Cosa prevede la normativa – L´obbligo, per i proprietari di fabbricati rurali che
risultavano ancora censiti al Catasto Terreni, di dichiararli al Catasto fabbricati è
stato previsto dalla Legge Salva Italia (Legge n. 214/2011). In particolare, tali
soggetti, dovevano adempiere al predetto obbligo entro il 30/11/2012. 

Il ravvedimento - Con la comunicazione che si riceverà, nei prossimi giorni, il titolare
del diritto reale che non vi ha ancora provveduto, è ancora in tempo per mettersi in
regola, rivolgendosi ad un tecnico abilitato (geometra, ingegnere, ecc.) il quale
presenterà agli uffici dell´Agenzia l´atto di aggiornamento cartografico (Pregeo)
e la dichiarazione Docfa per l´aggiornamento catastale. Per regolarizzare la propria
posizione, tuttavia, il proprietario dovrà anche versare la dovuta sanzione ridotta a
titolo di ravvedimento. A tal proposito, il comunicato ricorda che la sanzione piena
prevista per l´omissione commessa è quella che va da un minimo di 1.032 ad un
massimo di 8.264 e che la riduzione sanzionatoria prevista è quella di 1/6, il che si
traduce nel dire che la sanzione che il proprietario dovrà versare per mettersi in
regola sarà pari a 172 euro (1/6 di 1.032). 

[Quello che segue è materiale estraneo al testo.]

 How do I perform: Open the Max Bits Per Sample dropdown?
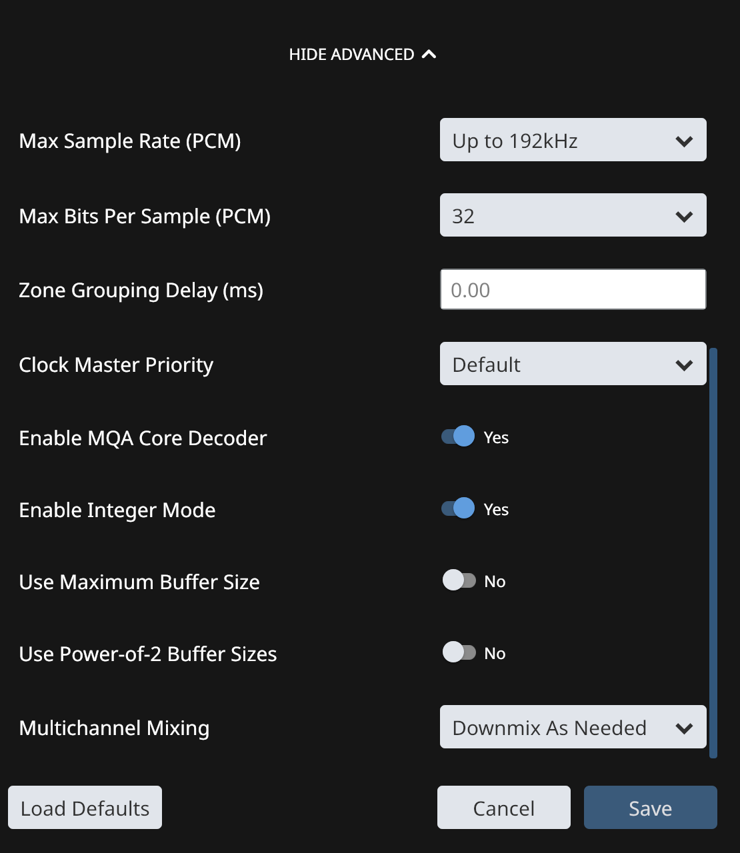[573, 215]
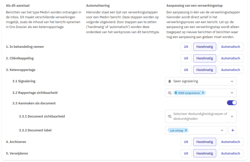250x162 pixels.
Task: Remove the ANW-zorgverlener chip with its X
Action: 203,93
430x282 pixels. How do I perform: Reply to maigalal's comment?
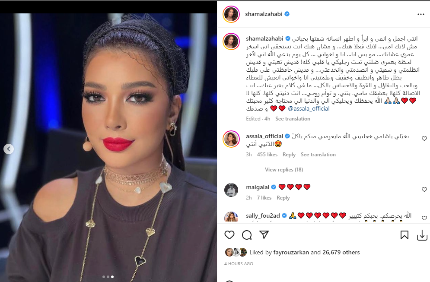(283, 198)
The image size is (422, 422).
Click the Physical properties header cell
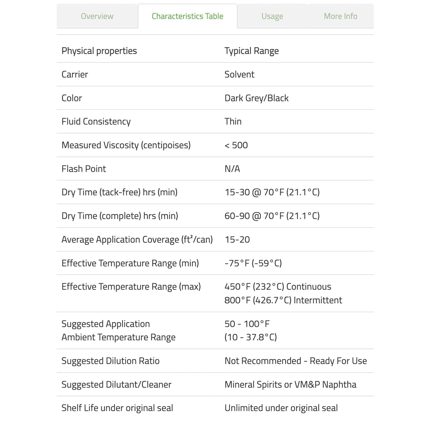[x=99, y=51]
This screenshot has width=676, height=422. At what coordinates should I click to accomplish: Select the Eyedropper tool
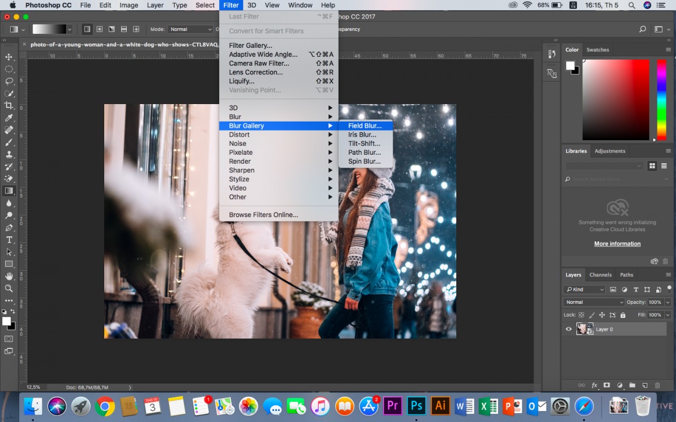(9, 118)
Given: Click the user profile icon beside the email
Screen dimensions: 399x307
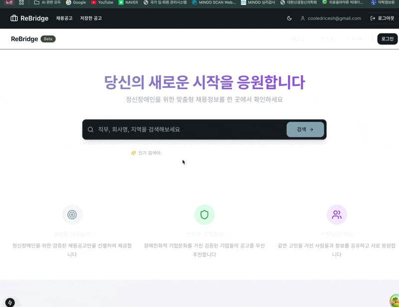Looking at the screenshot, I should [303, 18].
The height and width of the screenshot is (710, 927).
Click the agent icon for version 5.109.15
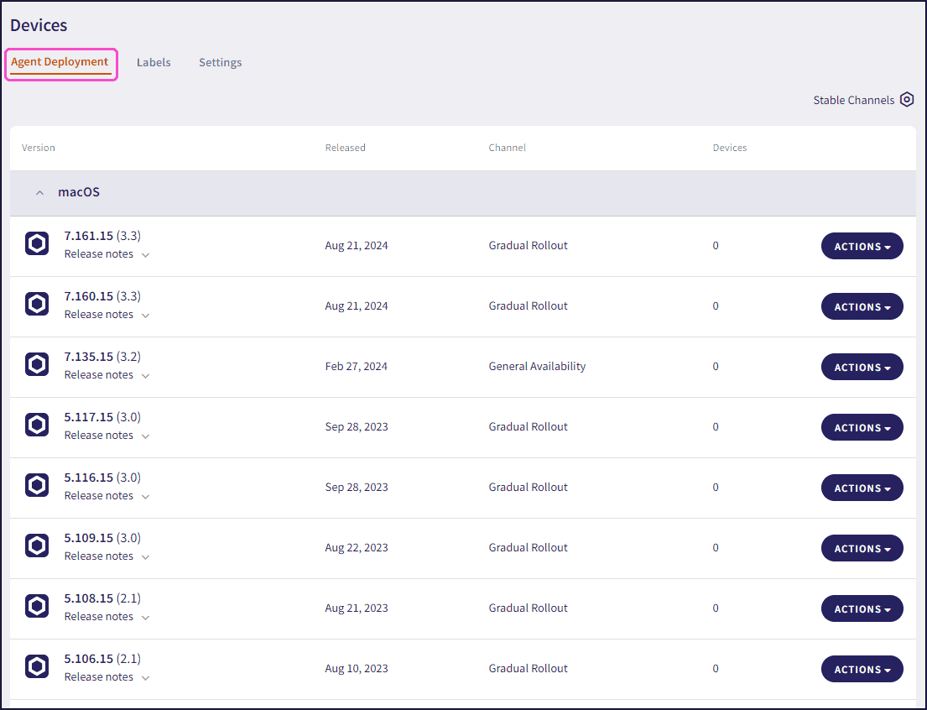click(x=37, y=546)
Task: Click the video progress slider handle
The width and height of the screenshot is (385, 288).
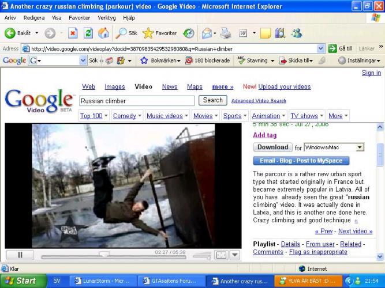Action: coord(104,254)
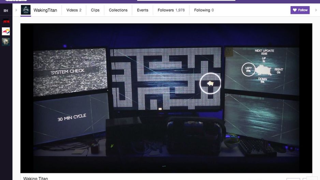Go to the Collections tab
This screenshot has height=180, width=320.
[x=118, y=10]
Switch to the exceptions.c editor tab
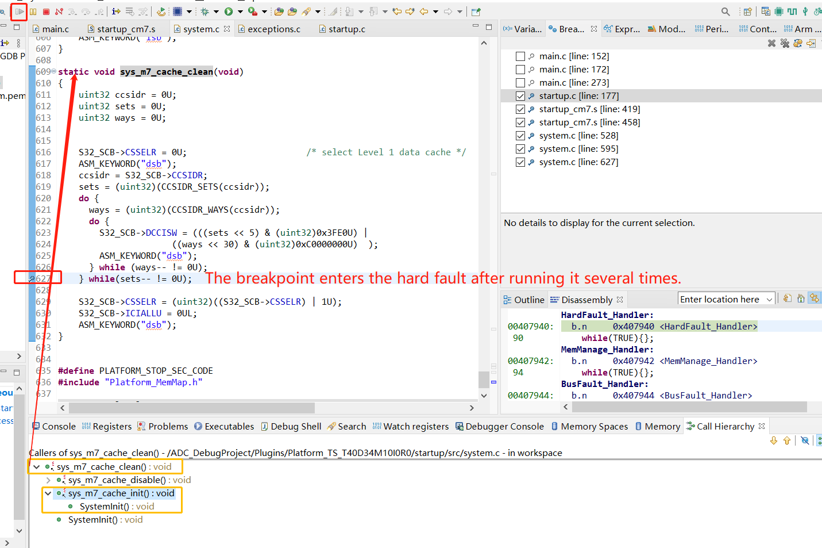822x548 pixels. (x=273, y=29)
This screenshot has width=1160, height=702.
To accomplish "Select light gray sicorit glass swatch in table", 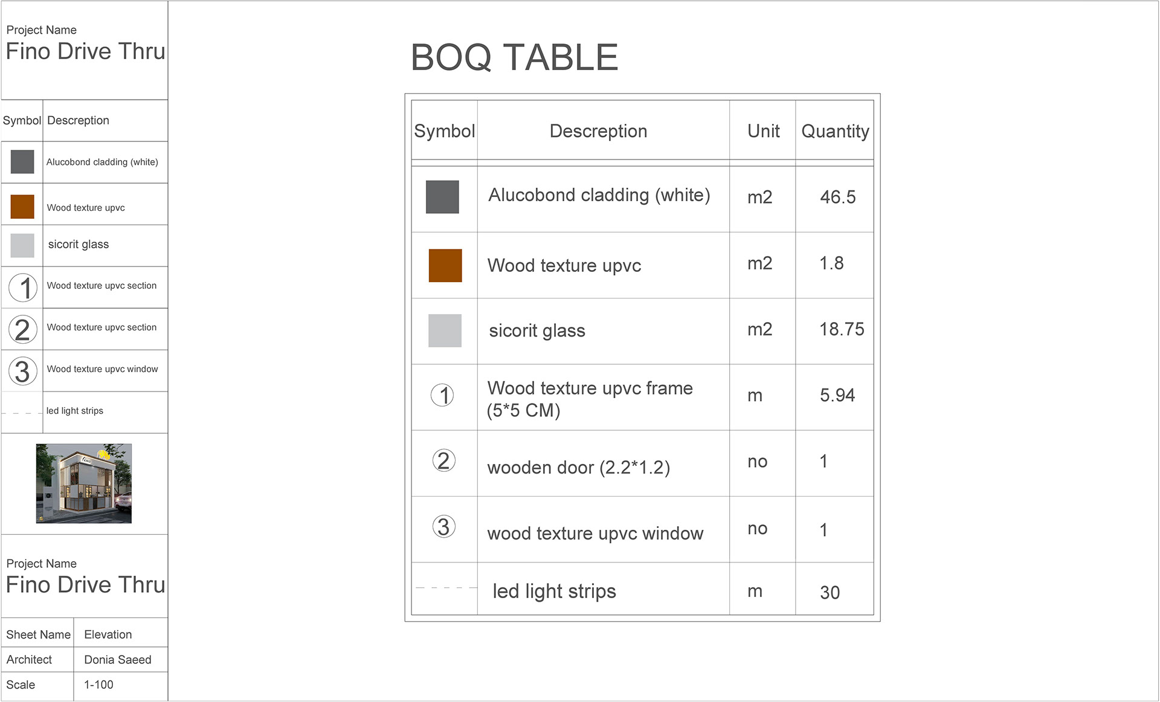I will pyautogui.click(x=445, y=330).
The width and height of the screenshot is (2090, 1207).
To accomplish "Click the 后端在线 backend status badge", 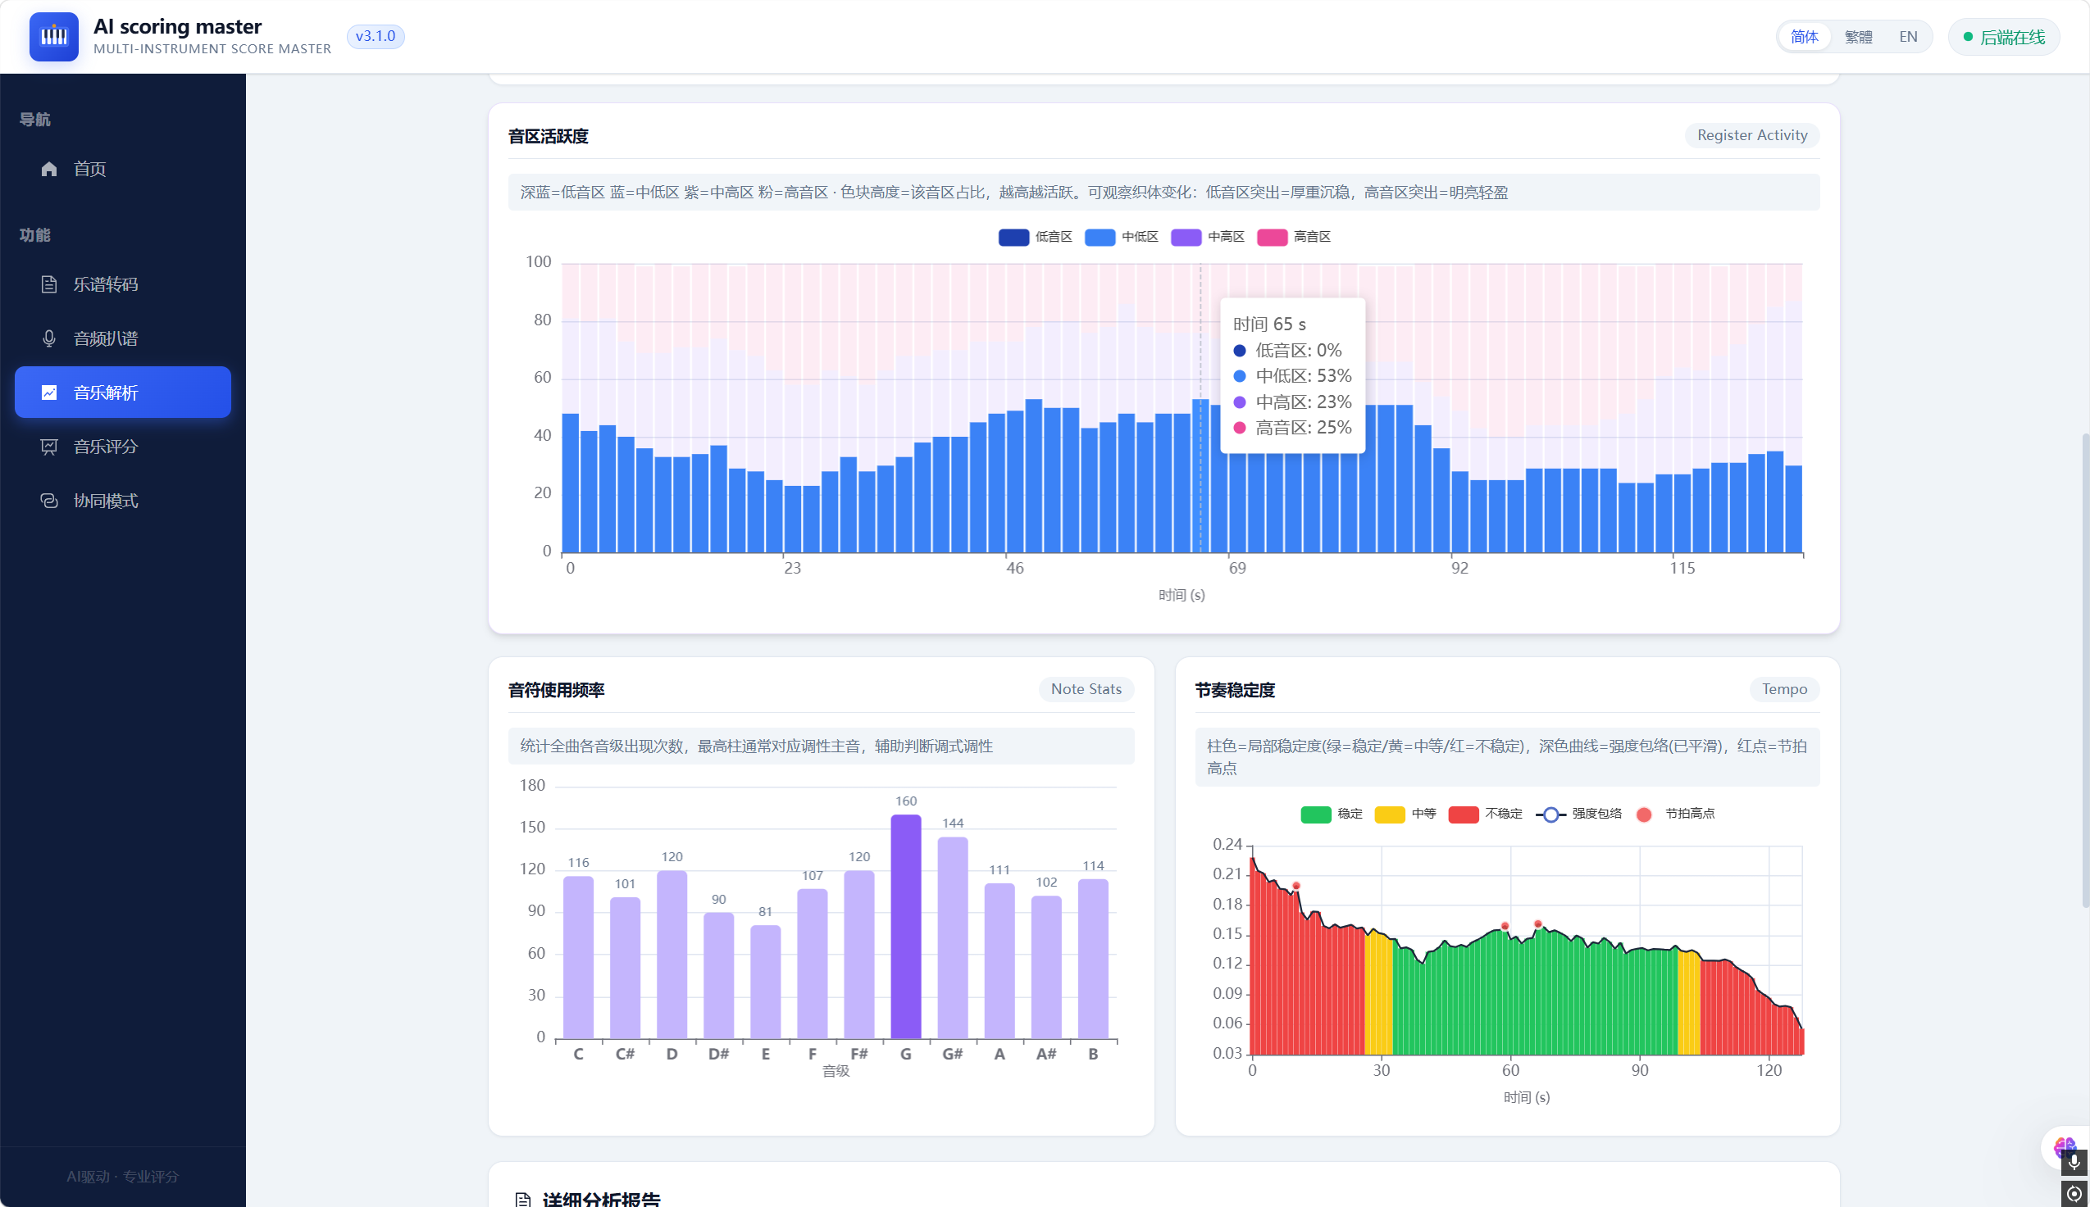I will click(x=2004, y=37).
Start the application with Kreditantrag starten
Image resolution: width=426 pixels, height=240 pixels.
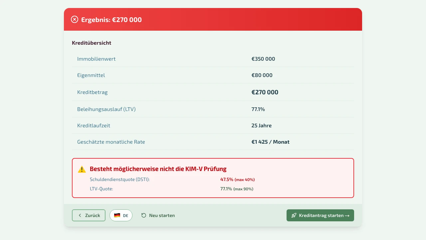tap(320, 216)
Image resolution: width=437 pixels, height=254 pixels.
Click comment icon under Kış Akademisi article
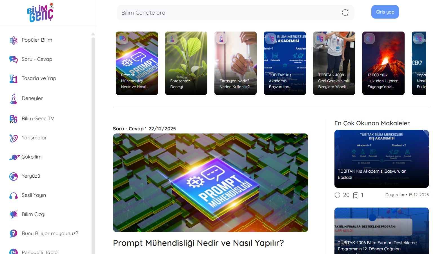click(356, 195)
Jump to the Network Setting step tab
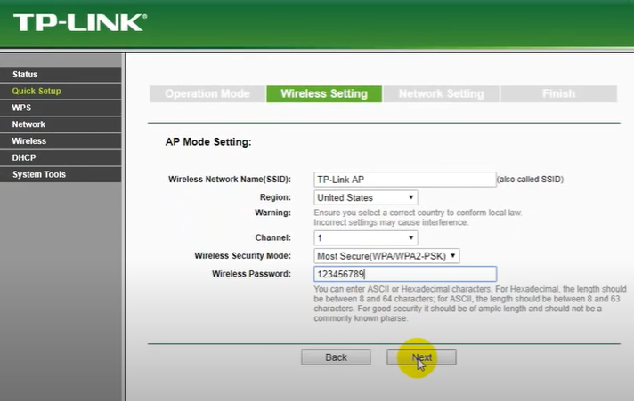The height and width of the screenshot is (401, 634). (441, 94)
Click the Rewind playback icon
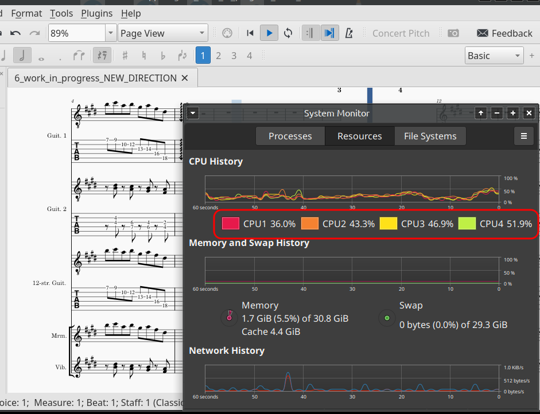540x414 pixels. tap(250, 33)
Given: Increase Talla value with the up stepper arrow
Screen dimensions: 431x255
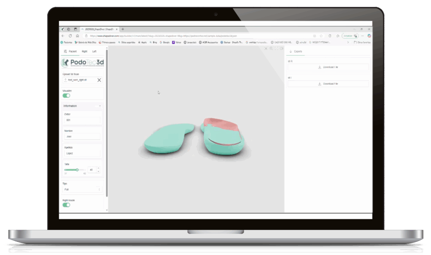Looking at the screenshot, I should (98, 168).
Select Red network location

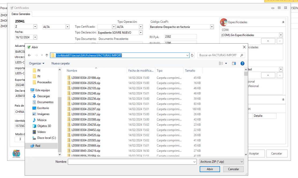(x=38, y=146)
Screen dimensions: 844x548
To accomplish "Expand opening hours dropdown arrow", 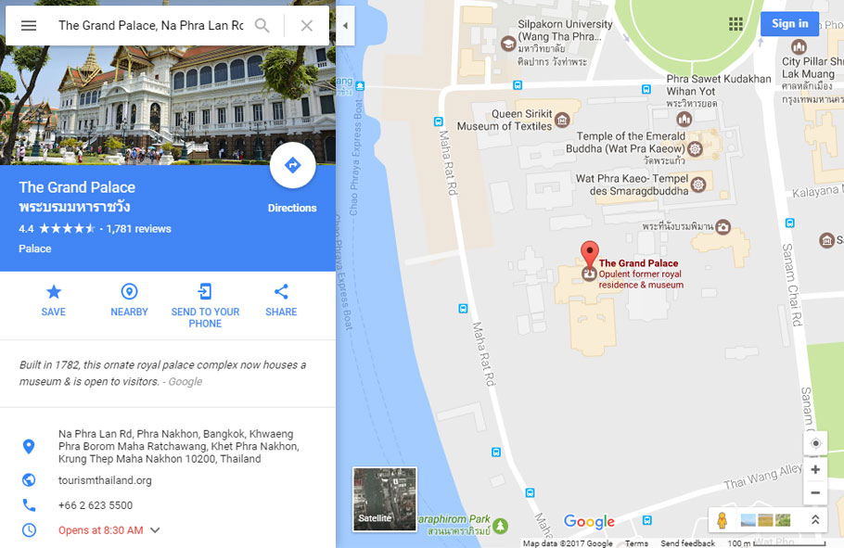I will coord(155,530).
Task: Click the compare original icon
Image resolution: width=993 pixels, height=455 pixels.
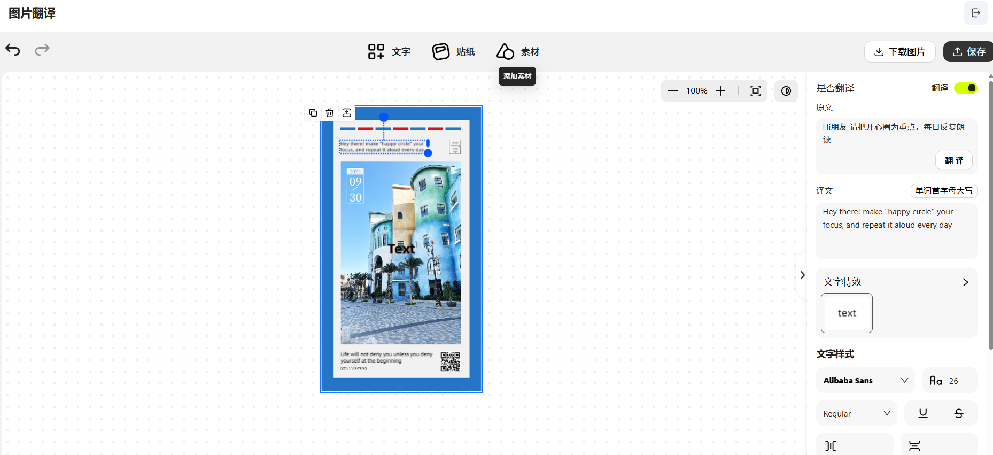Action: tap(786, 91)
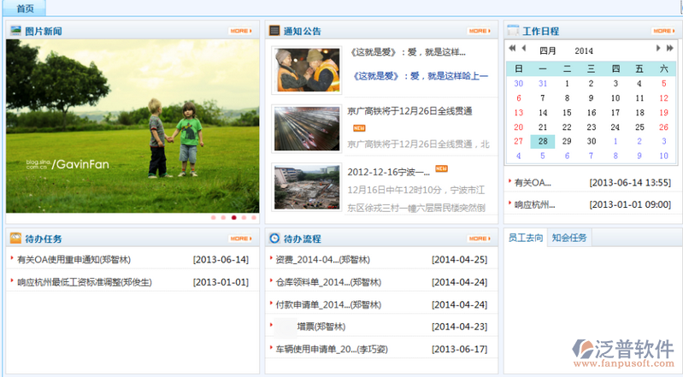Select the 首页 tab
Screen dimensions: 683x377
[25, 9]
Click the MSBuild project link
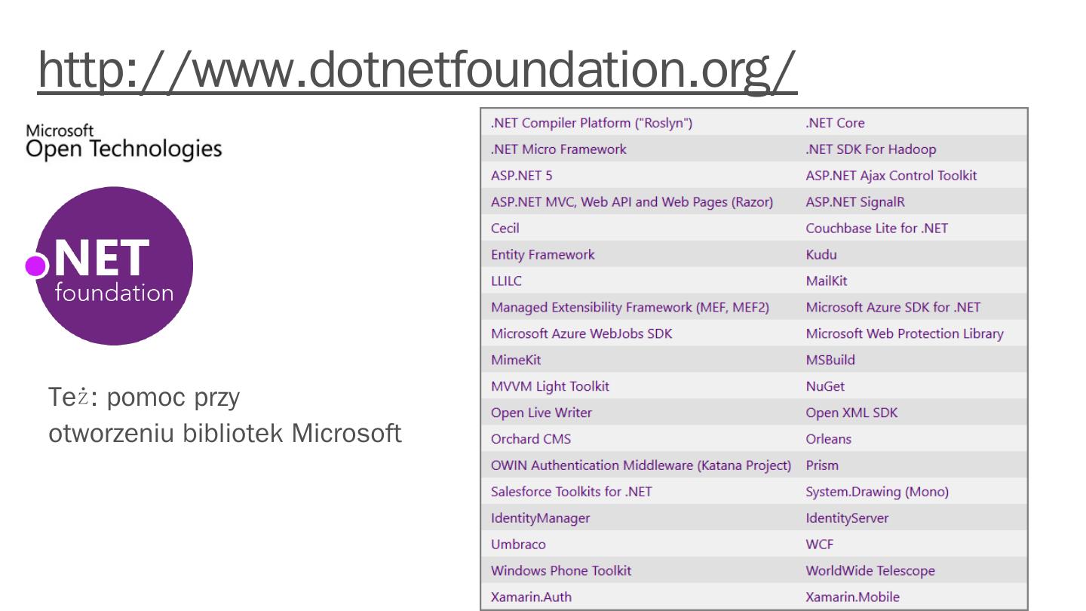 click(x=830, y=360)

L´elenco dei fabbricati da regolarizzare – Sul sito dell´Agenzia delle Entrate è, comunque,
reso disponibile l´elenco dei fabbricati rurali che risultano ancora iscritti al catasto terreni
e che, quindi, devono essere regolarizzati. In particolare l´elenco è accessibile al seguente
percorso Cosa devi fare > Aggiornare dati catastali e ipotecari > Fabbricati rurali
(si può accedere al seguente link diretto). Si veda anche figura in fondo alla pagina. 

Esclusioni – Il comunicato, infine, elenca i fabbricati esclusi dall´obbligo di accatastamento
in commento. In particolare si tratta dei seguenti: 

• manufatti con superficie coperta inferiore a 8 metri quadrati; 

• serre adibite alla coltivazione e alla protezione delle piante sul suolo naturale; 

• vasche per l´acquacoltura o di accumulo per l´irrigazione dei terreni; 

• manufatti isolati privi di copertura; 

• tettoie, porcili, pollai, casotti, concimaie, pozzi e simili, di altezza utile inferiore a 1,80 metri

  e di volumetria inferiore a 150 metri cubi; 

• manufatti precari, privi di fondazione, non stabilmente infissi al suolo; 

• fabbricati in corso di costruzione o di definizione; 

• fabbricati che presentano un accentuato livello di degrado (collabenti).